テルミドール

トロツキー/訳 湯川順夫・西島栄

【解題】本稿は、当時盛んに論じられていた「テルミドール」についてトロツキー自身が本格的に検討した論稿である。

 テルミドールの問題はすでに、「第15回党協議会によせて――覚書」(1926年9月)の中でウストリャーロフの議論を取り上げる中で論じられ、さらに、1927年6月22日に開催された中央統制委員会会議においてトロツキーはより全面的にテルミドールの問題について論じている(「戦争の危険性とテルミドールの危険性」)。本稿は以上の議論を踏まえて、より理論的にこの問題を論じたものである。この中でトロツキーはテルミドールを「革命の何らかの衰弱ないし士気阻喪の結果として、革命が階段を一段下に降りることであり、右への権力のわずかな移動である」と定義している。他方、これより少し前にラデックもテルミドールについて論じた論文を書いているが、その中ではテルミドールの危険性について次のように定義されている。

 「ソ連邦におけるテルミドールの危険性とは、世界ブルジョアジーの武装介入による労農権力の転覆を通じてでもなければ、資本主義分子の蜂起を通じてでもなく、ソヴィエト権力がプロレタリア的政策の軌道から小ブルジョア的政策の道へとゆっくりと退行していくことを通じて資本主義が勝利する危険性を意味している」(ラデック「テルミドールの危険性と反対派」、『トロツキー・アルヒーフ』第3巻、テラ社、74頁)。

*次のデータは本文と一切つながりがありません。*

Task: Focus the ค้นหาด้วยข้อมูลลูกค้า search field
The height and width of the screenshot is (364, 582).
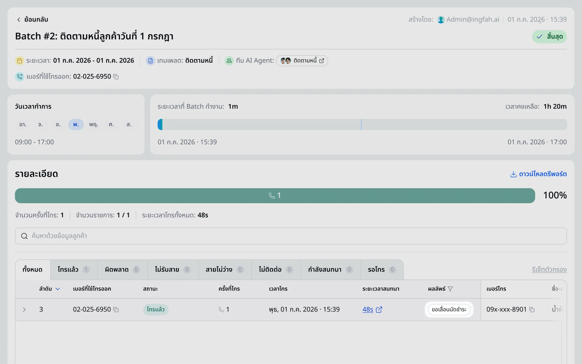Action: coord(291,236)
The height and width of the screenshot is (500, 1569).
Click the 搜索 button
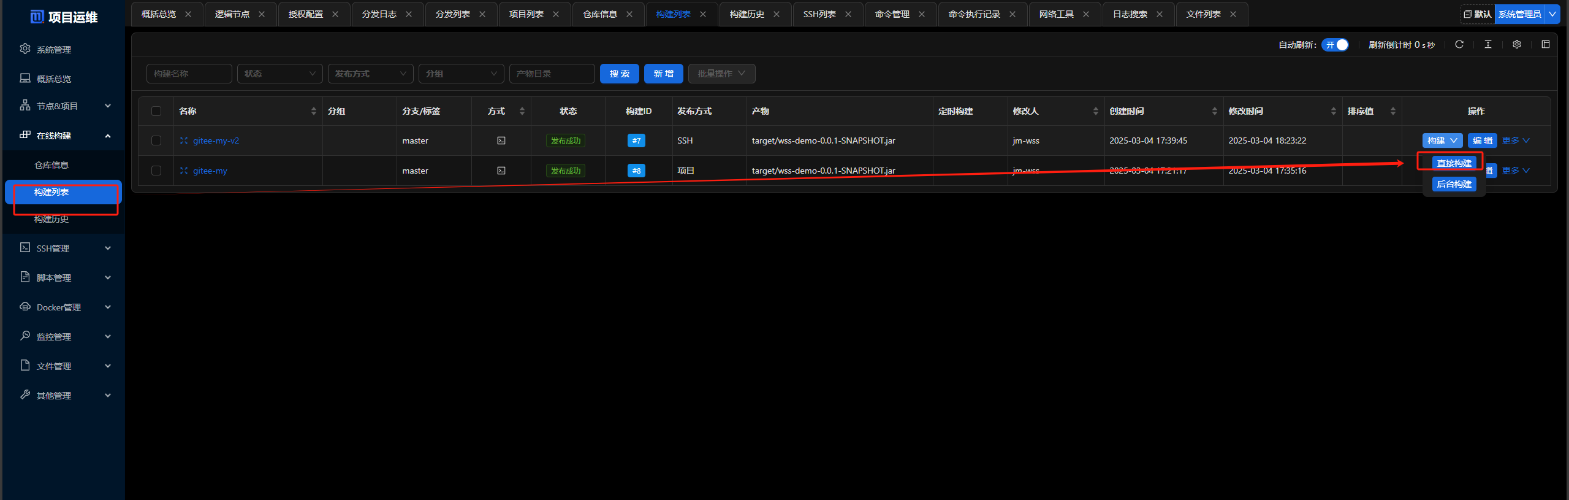click(619, 74)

 トロツキーは本稿の中で、クロンシュタットの反乱もテルミドールの一形態であると述べているから、上でのラデックの定義よりもやや広いものであると思われるが、テルミドールを「右への権力のわずかな移動」であると定義したり、また本稿の別の部分では「この復古が一気に一撃で起こるのはなく、一連の継起的に生じる権力移動を通じて……る危険性はあるのか」という問いを出していることからしても、やはりどちらかというと反革命の初歩的・漸進的形態を想定していたと思われる。また、本稿では、それでいてトロツキーら当時の反対派はみな、テルミドールはまだ遂行されておらず、ただテルミドールの危険性が存在するだけだとみなしていた。ラデックの上の定義に見られるように、テルミドールをあくまでも「資本主義の勝利」に結びつけていたからである。しかし、これは「革命が階段を一段下に降りること」「右への権力のわずかな移動」とする定義とは矛盾する。このようなテルミドール観は、後年、トロツキー自身が労働者国家をめぐる論争で批判した「逆回しにされた改良主義」を彷彿とさせる。このような弱点は、当時にあっては、革命を脅かす危険性をもっぱら右からの、クラークやネップマンや国際ブルジョアジーからの危険性としてのみ見ていたことと関連している。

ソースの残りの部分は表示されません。